(Stored records)

§ §

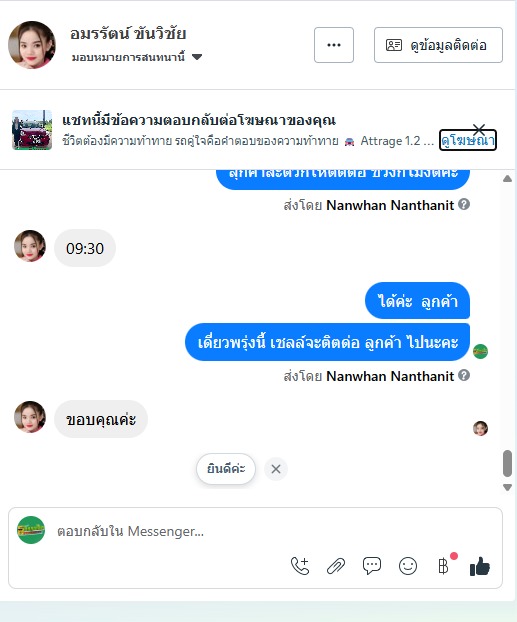Click the chat scrollbar thumb
The width and height of the screenshot is (517, 622).
[507, 463]
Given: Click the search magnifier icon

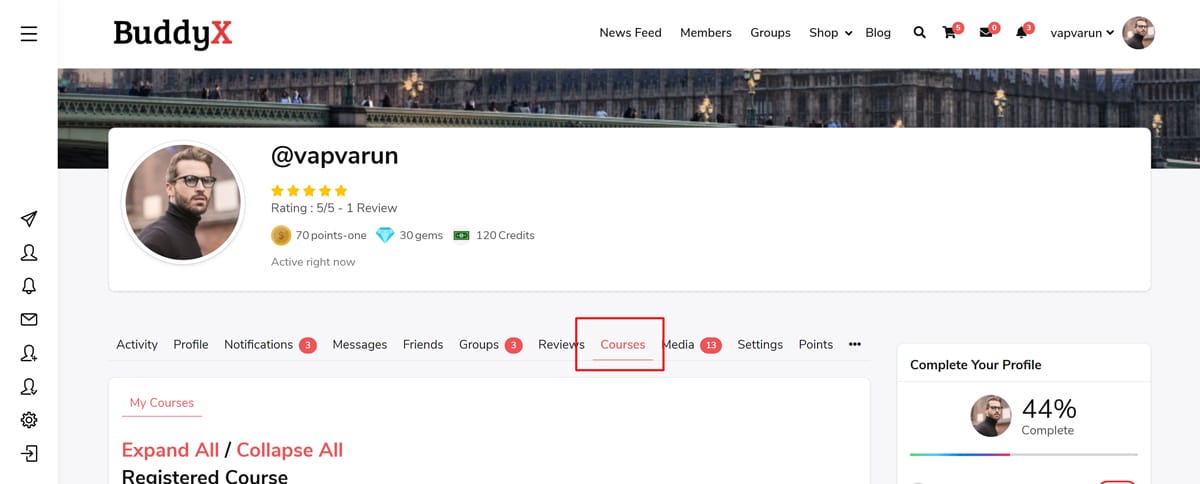Looking at the screenshot, I should point(919,33).
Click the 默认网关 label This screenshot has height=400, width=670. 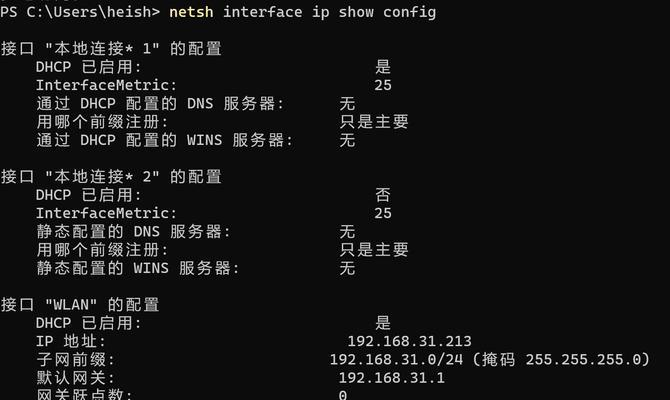coord(75,378)
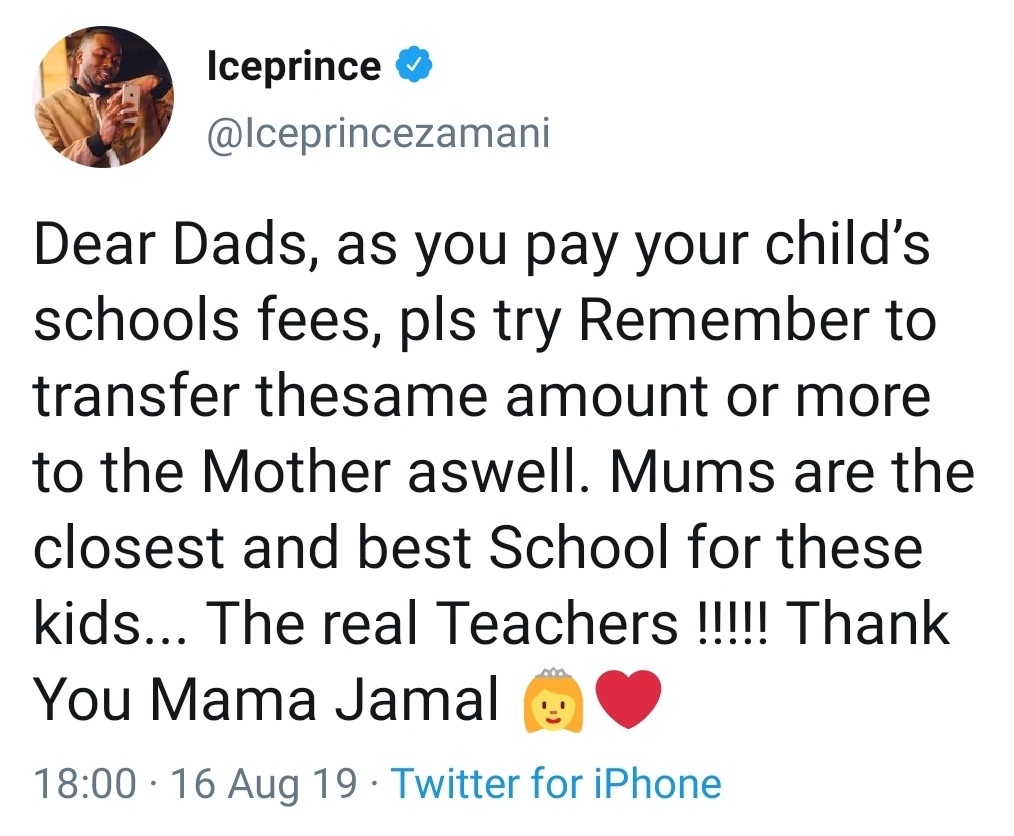Open the Iceprince display name
This screenshot has height=836, width=1014.
tap(292, 67)
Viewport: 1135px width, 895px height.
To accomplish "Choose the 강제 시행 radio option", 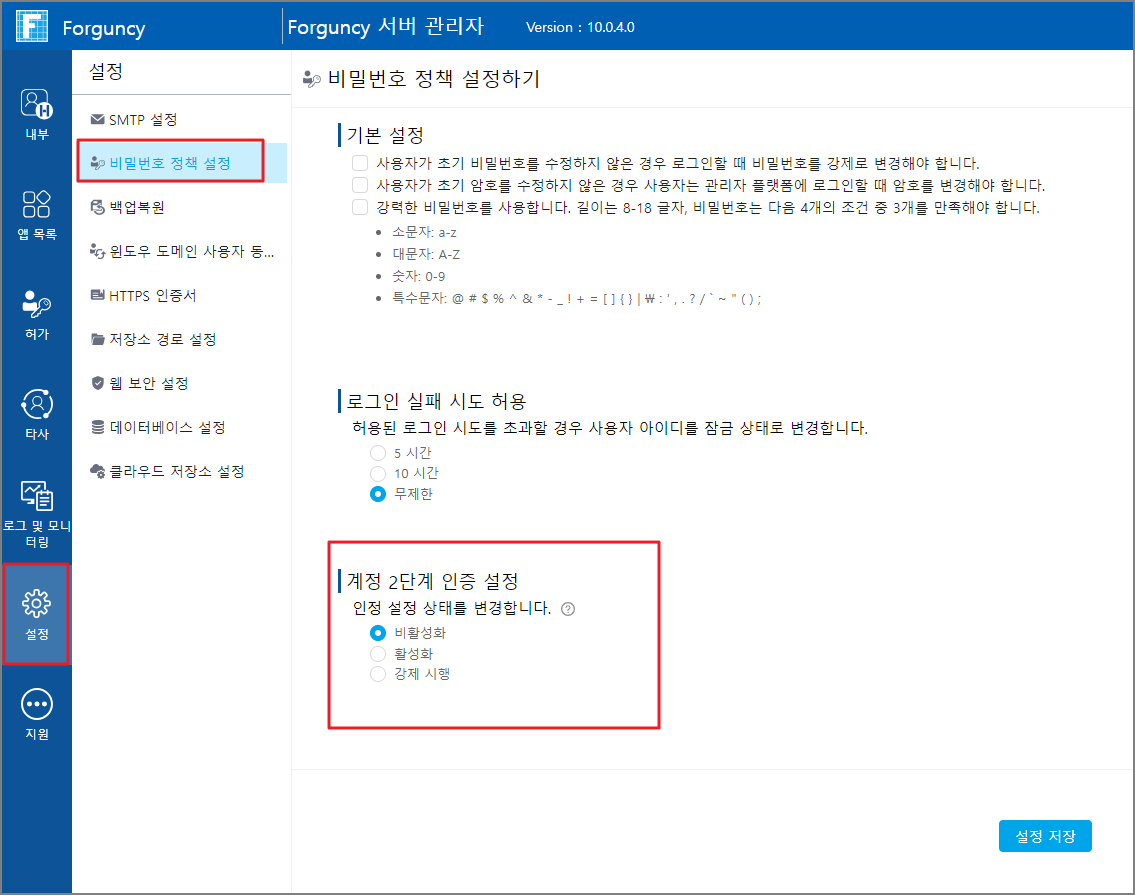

§ §

EXERCISE DIRECTIONS: The line containing "Viewport: 1135px width, 895px height." and every line after it, through the end of the records, are what you should retype exactly. Do not include the pictures.

RESULT OF THIS EXERCISE:
Viewport: 1135px width, 895px height.
To accomplish "Choose the 강제 시행 radio option", 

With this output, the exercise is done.